Notes Concerning the Author
William Gilmore Simms (1806-1870), a native of Charleston, SC, was more than just “the father of Southern literature.” He was a prominent and prolific source in the whole of American letters, regardless of region. Indeed Edgar Allan Poe called him the “best American novelist.” In some sense Simms was the American Balzac, for like the great French author, a near contemporary, Simms incredible work ethic resulted in a prodigious output of works ranging over a number of settings in the South and beyond and delineating American life in its various social strata. Unlike Balzac, Simms was an accomplished poet and frequent reviewer for a various number of prestigious nineteenth century literary journals. He was also a historian, writing a history of South Carolina as well as a biography of Francis Marion. He was not, however, an artiste staring down at society from a vaunted garret but an active participant in the life of his city and state, including serving two terms in the South Carolina legislature. As valuable as his creative work is his non-fiction and his own correspondence are also highly regarded. One piece of non-fiction, The Sack and Destruction of Columbia, details Sherman’s march through and wasting of South Carolina’s capital city, an event Simms witnessed firsthand and describes in close and shocking detail; his letters were gathered into five volumes in the 1950s with a supplementary volume appearing in 1982. For years Simms’s reputation experienced a great lull but of late has been revived through the work of the William Gilmore Simms Society.

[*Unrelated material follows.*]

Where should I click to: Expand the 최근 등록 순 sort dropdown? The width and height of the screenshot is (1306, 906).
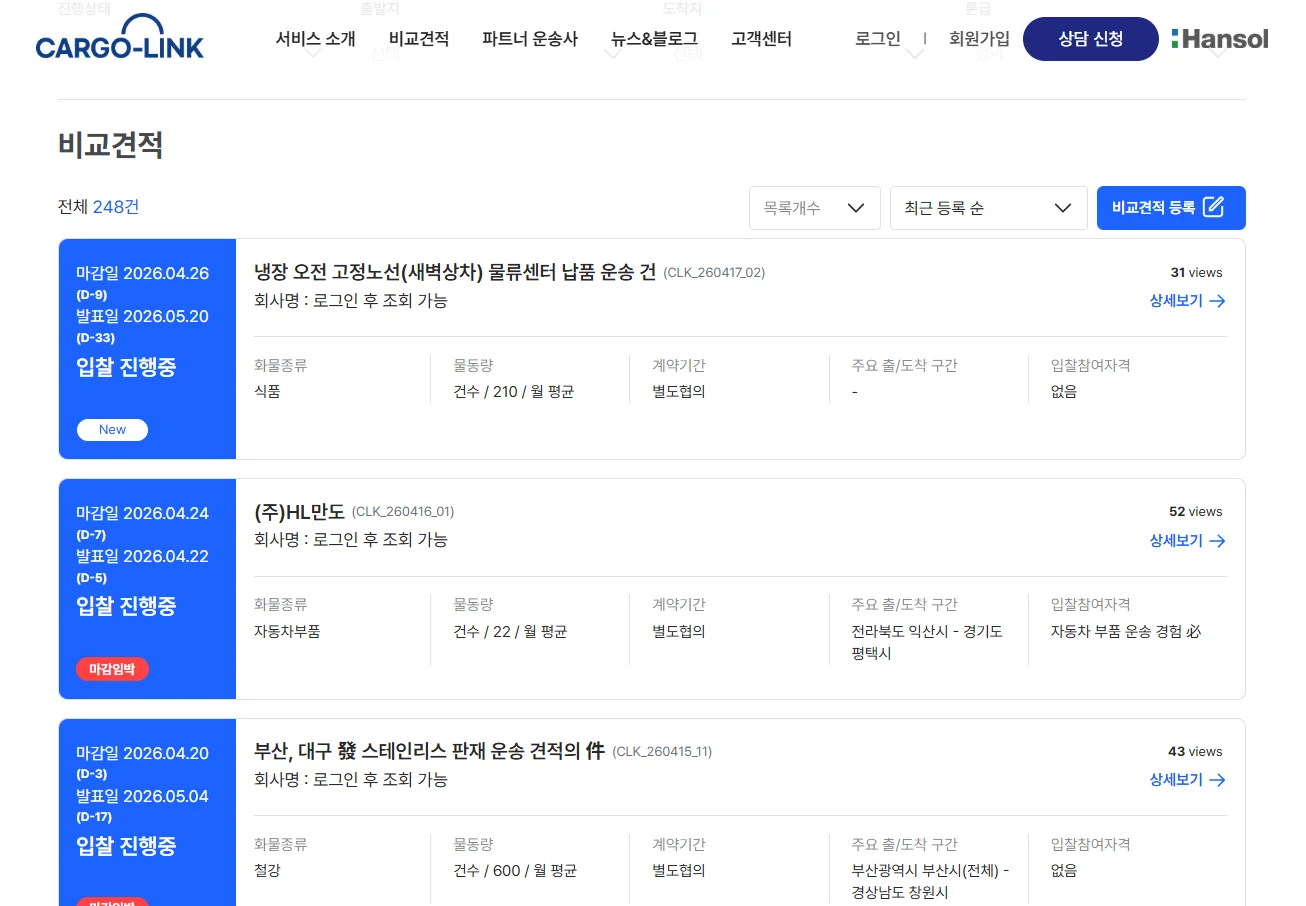coord(988,208)
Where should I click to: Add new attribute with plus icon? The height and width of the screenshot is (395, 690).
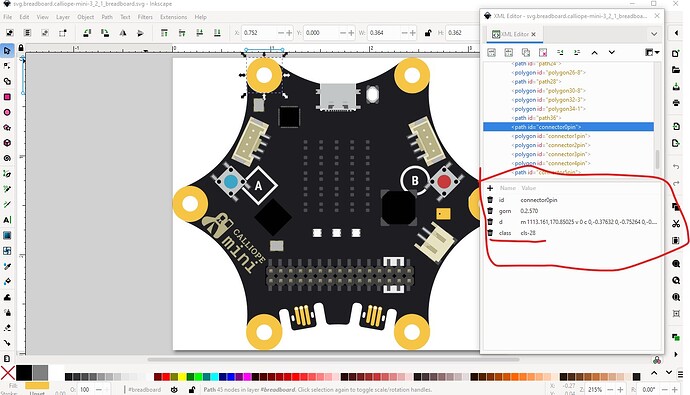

The Cassique of Kiawah is considered by many critics to be Simms’s masterpiece of longer fiction.
Simms wrote a number of popular novels between 1830 and 1860, usually focusing on the pre-colonial and colonial periods of Southern history. These included such titles as The Yemassee (1835); The Lily and the Totem, or, The Huguenots in Florida (1850); Vasconselos (1853); and The Cassique of Kiawah (1859).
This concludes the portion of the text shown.